Introducing S2

Elevate the beating heart of data systems.

Our team has worked a lot on reliable real-time ingest, where The Log is foundational. We loved the serverless experience of object storage, but it simply did not exist for streaming data.

We believe the humble log – the stream – deserves to be a cloud storage primitive.

With S2, we are previewing just that: S2 is the Stream Store, our interpretation of streaming for the cloud era.

What if streams had the primacy of objects?

Object storage has been nothing short of revolutionary. S3 broke ground in 2006 with simple storage operations on named objects – and 18 years later, S3 Express One Zone even allows appends. But ultimately, object storage is all about blobs and byte ranges. It is best for data at rest. Our vision of stream storage is predicated on the idea that the demands of data in motion need a fresh perspective.

With S2, you are elevated to the natural granularity of records. Writes to an S2 stream are appended at the tail, and even if multiple writers are acting at a time, S2 will durably sequence all records. S2 takes care of serving your reads efficiently, whether you need to start streaming from seconds ago or years. Streams can also be tailed in real-time, which is not possible with a blob in S3.

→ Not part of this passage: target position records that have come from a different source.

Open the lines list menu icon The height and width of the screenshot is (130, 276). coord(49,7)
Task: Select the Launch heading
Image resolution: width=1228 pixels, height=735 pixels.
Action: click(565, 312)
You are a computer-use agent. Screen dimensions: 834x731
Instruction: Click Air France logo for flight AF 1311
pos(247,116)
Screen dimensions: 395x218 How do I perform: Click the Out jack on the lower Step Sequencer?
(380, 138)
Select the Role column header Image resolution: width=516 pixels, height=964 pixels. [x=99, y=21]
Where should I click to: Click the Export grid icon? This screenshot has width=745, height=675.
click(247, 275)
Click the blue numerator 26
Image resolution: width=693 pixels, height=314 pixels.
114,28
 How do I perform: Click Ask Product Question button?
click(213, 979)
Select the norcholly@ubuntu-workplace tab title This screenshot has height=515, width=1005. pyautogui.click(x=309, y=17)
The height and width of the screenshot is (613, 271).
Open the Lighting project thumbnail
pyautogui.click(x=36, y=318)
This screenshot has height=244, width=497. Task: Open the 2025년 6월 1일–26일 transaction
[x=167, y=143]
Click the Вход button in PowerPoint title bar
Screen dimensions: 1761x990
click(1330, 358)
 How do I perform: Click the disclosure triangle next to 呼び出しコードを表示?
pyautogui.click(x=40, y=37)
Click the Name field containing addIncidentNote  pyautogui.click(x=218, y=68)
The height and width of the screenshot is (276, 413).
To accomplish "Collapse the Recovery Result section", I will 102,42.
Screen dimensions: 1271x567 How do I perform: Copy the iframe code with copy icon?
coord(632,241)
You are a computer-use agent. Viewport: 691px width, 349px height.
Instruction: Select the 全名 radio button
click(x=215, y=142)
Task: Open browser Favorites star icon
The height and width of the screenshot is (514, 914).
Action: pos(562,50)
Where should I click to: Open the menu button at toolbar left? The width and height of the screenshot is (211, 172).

Object StorageStream Storage
Blobs and byte rangesRecords and sequence numbers
PUT / GET / DELETE value of a named Object in a BucketAPPEND / READ / TRIM records on a named Stream in a Basin
Cumbersome and expensive for granular appendsEasy and cheap to append records

Just like buckets are a namespace for objects, basins play that role for streams in S2. Basins and streams lean into the scale of the cloud – there is no limit on how many you can have, or how long data can be retained.

Want to model streams per user? Do it, this isn't Kafka. There are no cluster limitations to wrangle, and no infrastructure to tune.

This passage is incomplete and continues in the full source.